(Data records)
• • • • • • •

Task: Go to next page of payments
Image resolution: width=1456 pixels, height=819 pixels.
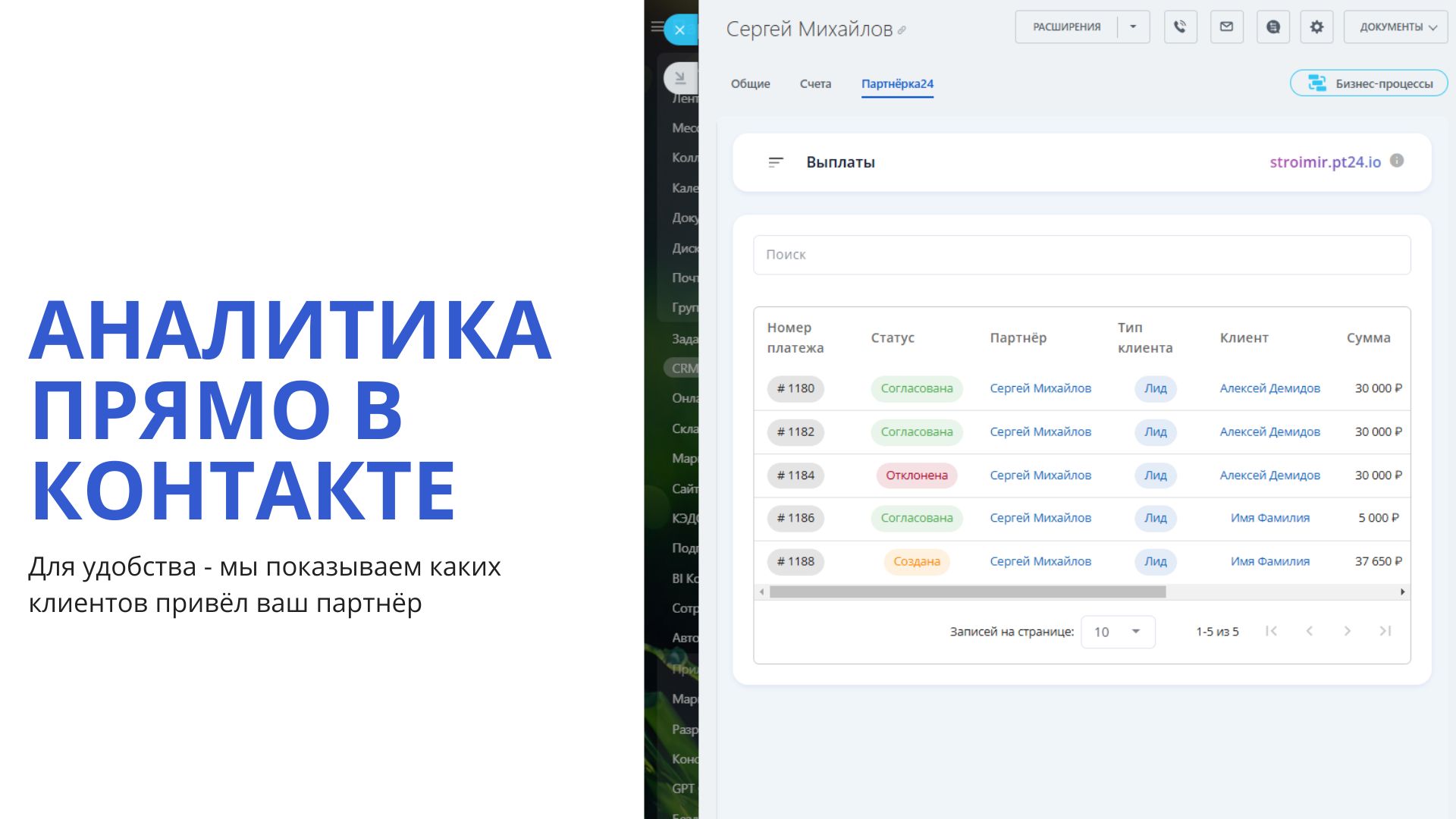Action: coord(1347,631)
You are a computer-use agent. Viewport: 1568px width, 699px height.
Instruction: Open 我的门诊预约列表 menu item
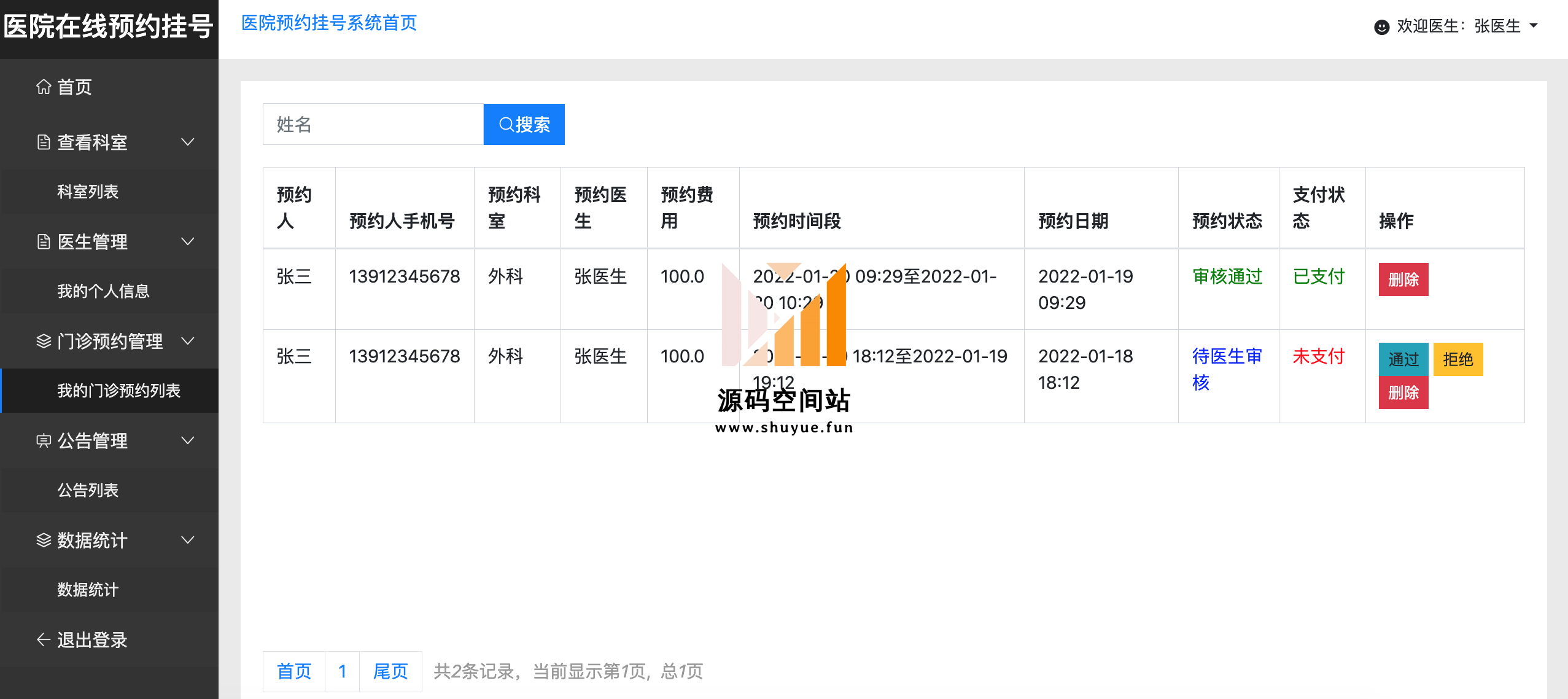click(x=118, y=391)
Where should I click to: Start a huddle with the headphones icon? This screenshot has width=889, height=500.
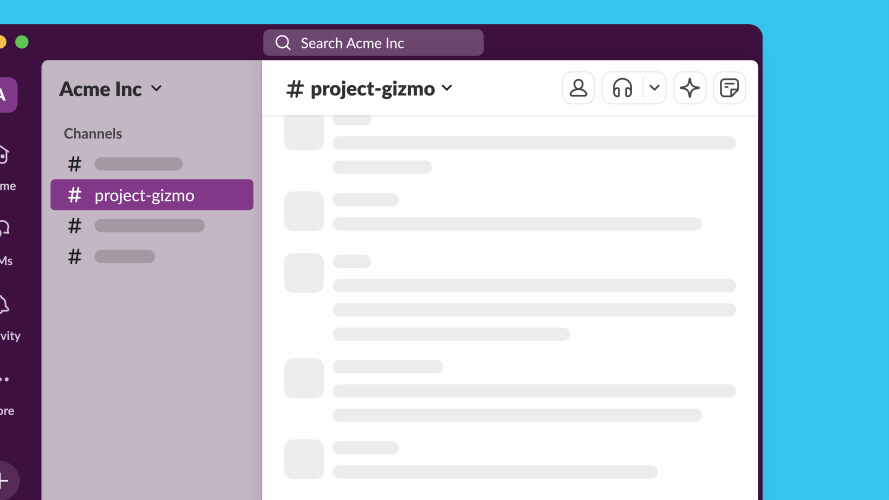(x=622, y=88)
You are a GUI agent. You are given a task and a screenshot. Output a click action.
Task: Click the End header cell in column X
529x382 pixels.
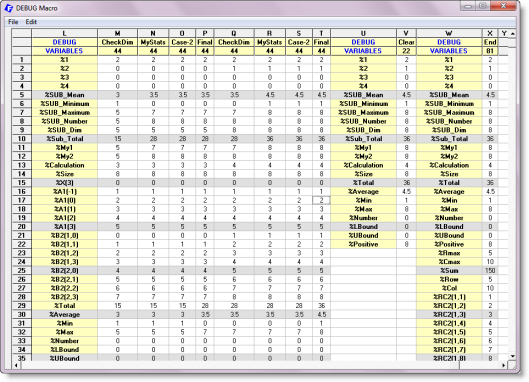click(490, 42)
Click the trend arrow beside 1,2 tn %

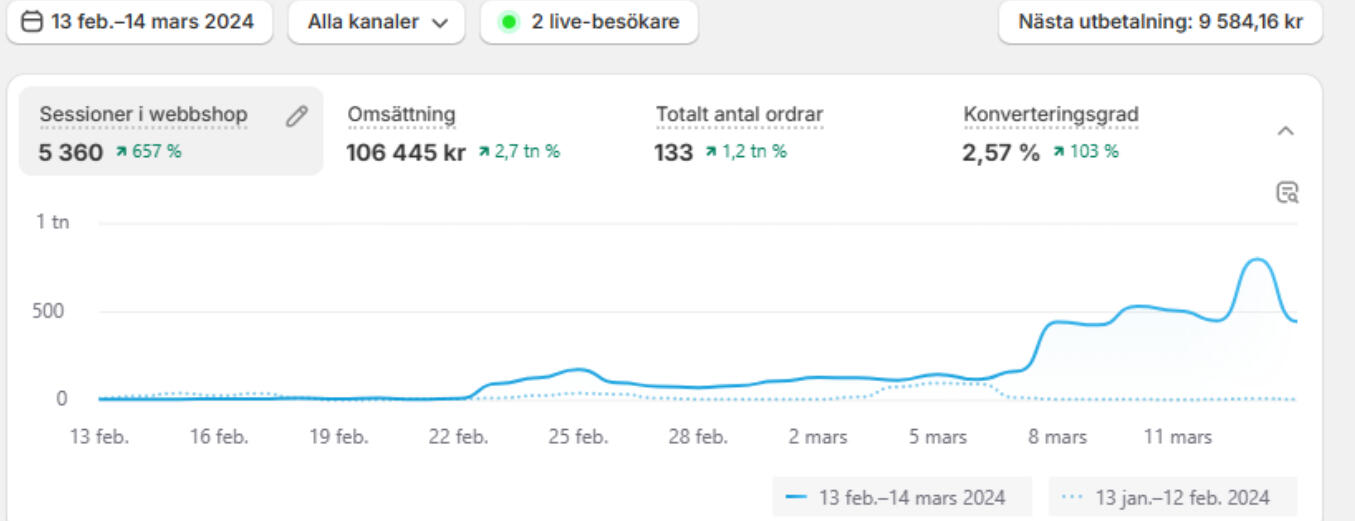(711, 153)
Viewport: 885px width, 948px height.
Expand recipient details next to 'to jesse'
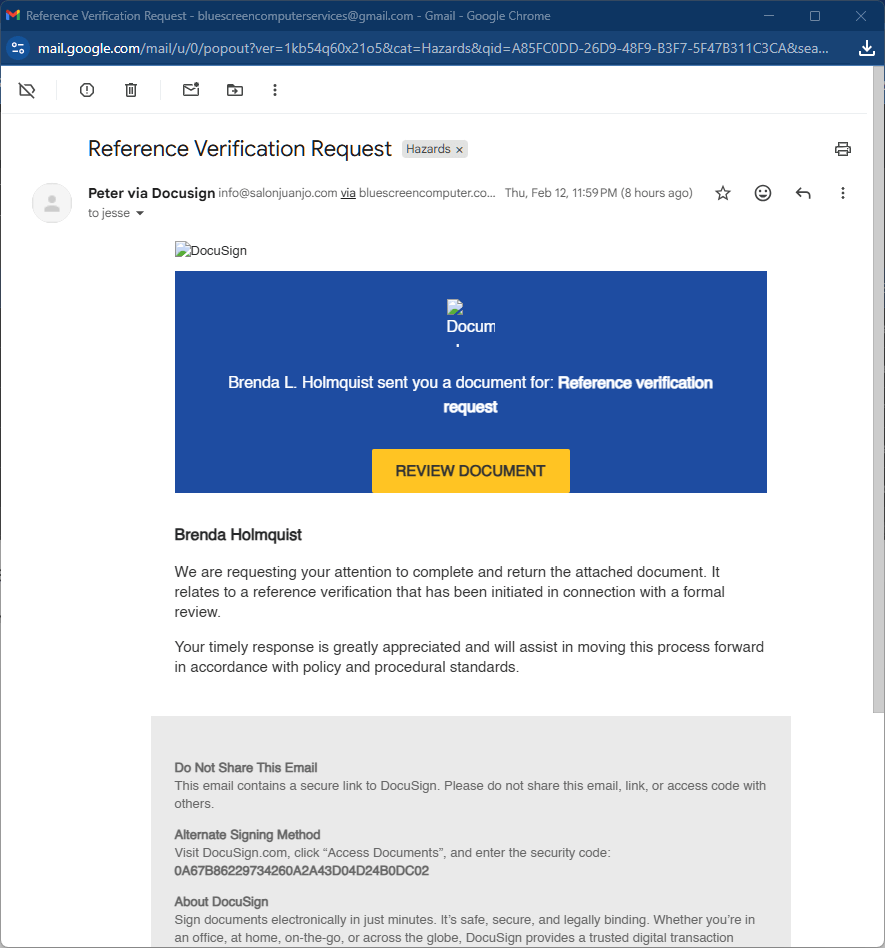[140, 214]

• • • • • • •

Write out every line of the records again, requests included, but scale each coordinate in the answers by 1.2 and round to whole numbers, with halves rounded up. Leave the numbers in the requests unchanged, and leave the pictures out.

Task: Go to next page of payments
Image resolution: width=1456 pixels, height=819 pixels.
Action: coord(1616,757)
You are a computer-use agent. Viewport: 1568px width, 699px height.
Instruction: Open 我的门诊预约列表 menu item
click(x=142, y=469)
Where should I click to: Start a huddle with the headphones icon? This screenshot has width=889, height=500.
(x=746, y=106)
You are a GUI agent. You are given a task and a screenshot. Output a click action.
Task: Click the End header cell in column X
529x382 pixels.
click(588, 50)
Click the trend arrow beside 1,2 tn %

(853, 184)
Viewport: 885px width, 948px height.
Expand recipient details next to 'to jesse'
[168, 257]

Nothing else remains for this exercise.